PARTI DELL'ESERCIZIO
1 > Riporta il passo del brano sullo scudetto da "È uno scudetto che abbiamo" a "segno del cambiamento.".
2 > Riassumi il brano sullo scudetto in due frasi.
3 > Secondo il brano sullo scudetto, chi parò il rigore assegnato al Cagliari con la VAR alla prima giornata?

BRANO DA LEGGERE

Finalmente è finita!
Mancava solo l’ufficialità data dall’aritmetica, la certezza che anche un improbabile crollo in casa contro una squadra già retrocessa non compromettesse il tutto (avete mai visto una squadra lanciata verso lo scudetto perdere in casa alla ultima / penultima giornata contro una squadra già retrocessa? No dai, non esiste, è impossibile…) per tirare l’ultimo, definitivo e sacrosanto sospiro di sollievo.

È uno scudetto diverso dagli altri, più sofferto, più tirato, più nervoso, quasi isterico, con tutta l’Italia calcistica non juventina pronta a festeggiare una vittoria del Napoli.
È uno scudetto che non dovevamo vincere, perché doveva certificare per l’ennesima volta che rubavamo, da sempre.
È uno scudetto che abbiamo capito subito quanto sarebbe stato difficile vincere, già alla prima giornata quando un rigore assegnato al Cagliari con La VAR venne salutato dal popolo calcistico italico come una ventata di aria fresca, una rivoluzione, un segno del cambiamento.
È uno scudetto che comunque capimmo subito che avremmo potuto vincerlo lo stesso, quando Buffon parò quel rigore assegnato con La VAR.
È uno scudetto giunto al termine di un campionato che è stato bellissimo, equilibrato e pieno di colpi di scena fino alla prima giornata del girone di ritorno: 17 partite dove La VAR o rimaneva spenta a favore della Juve o si accendeva quando c’era da dare qualcosa contro.
Poi quel mani di Bernardeschi ha cambiato tutto e siamo tornati ad essere la solita Rubentus, il campionato è tornato a essere falsato e da lì si sono toccati livelli di isteria collettiva di notevoli dimensioni. Si cambia tutto per non cambiare niente, siamo o non siamo il paese del Gattopardo?

È uno scudetto pazzesco, perché a volte anche noi tifosi bianconeri siamo così affamati di vittorie e così desiderosi di guardare in avanti alla prossima sfida che ci dimentichiamo di quanto abbiamo fatto finora: un po’ aveva ragione Conte nel suo primo anno quando diceva “Non dimenticatevi che questa squadra viene da due settimi posti”.

RECORD DEL DATASET
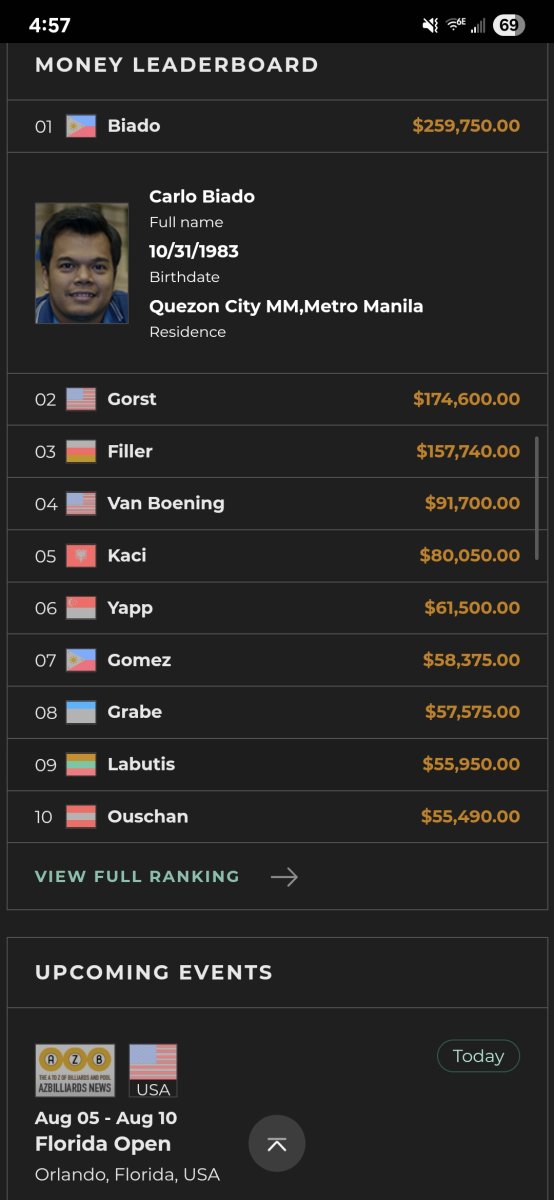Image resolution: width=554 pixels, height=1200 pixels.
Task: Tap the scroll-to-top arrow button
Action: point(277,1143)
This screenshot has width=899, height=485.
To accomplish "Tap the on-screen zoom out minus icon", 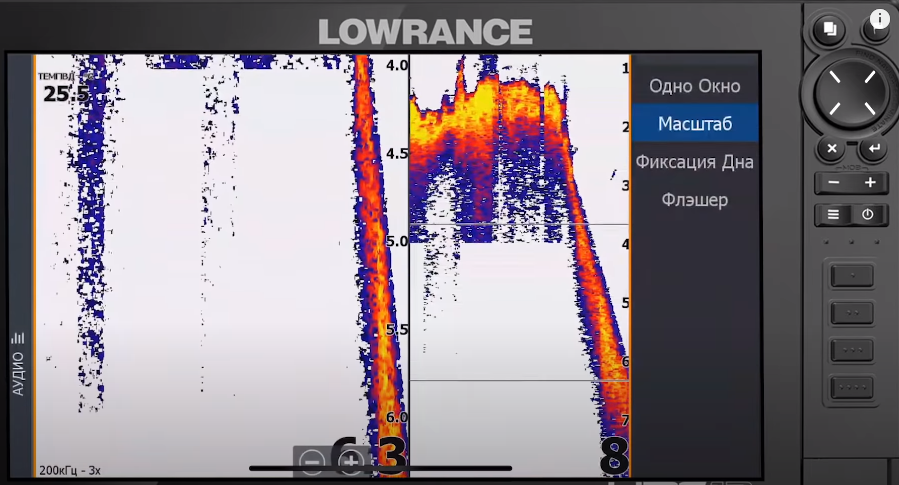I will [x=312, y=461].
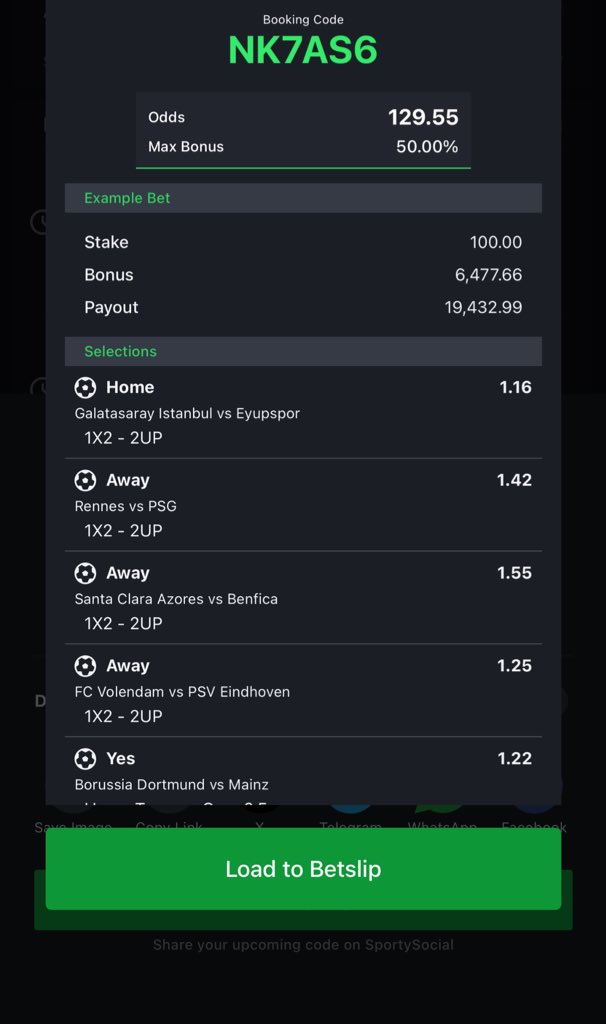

RISPOSTE QUI SOTTO
1 >
È uno scudetto che abbiamo capito subito quanto sarebbe stato difficile vincere, già alla prima giornata quando un rigore assegnato al Cagliari con La VAR venne salutato dal popolo calcistico italico come una ventata di aria fresca, una rivoluzione, un segno del cambiamento.

2 > Il brano celebra uno scudetto della Juventus ormai certo, descritto come più sofferto, tirato e nervoso degli altri, con l'Italia calcistica non juventina pronta a festeggiare una vittoria del Napoli. Il campionato viene definito equilibrato e pieno di colpi di scena fino alla prima giornata del girone di ritorno, poi il mani di Bernardeschi ha cambiato tutto e si sono toccati livelli di isteria collettiva.

3 > Buffon.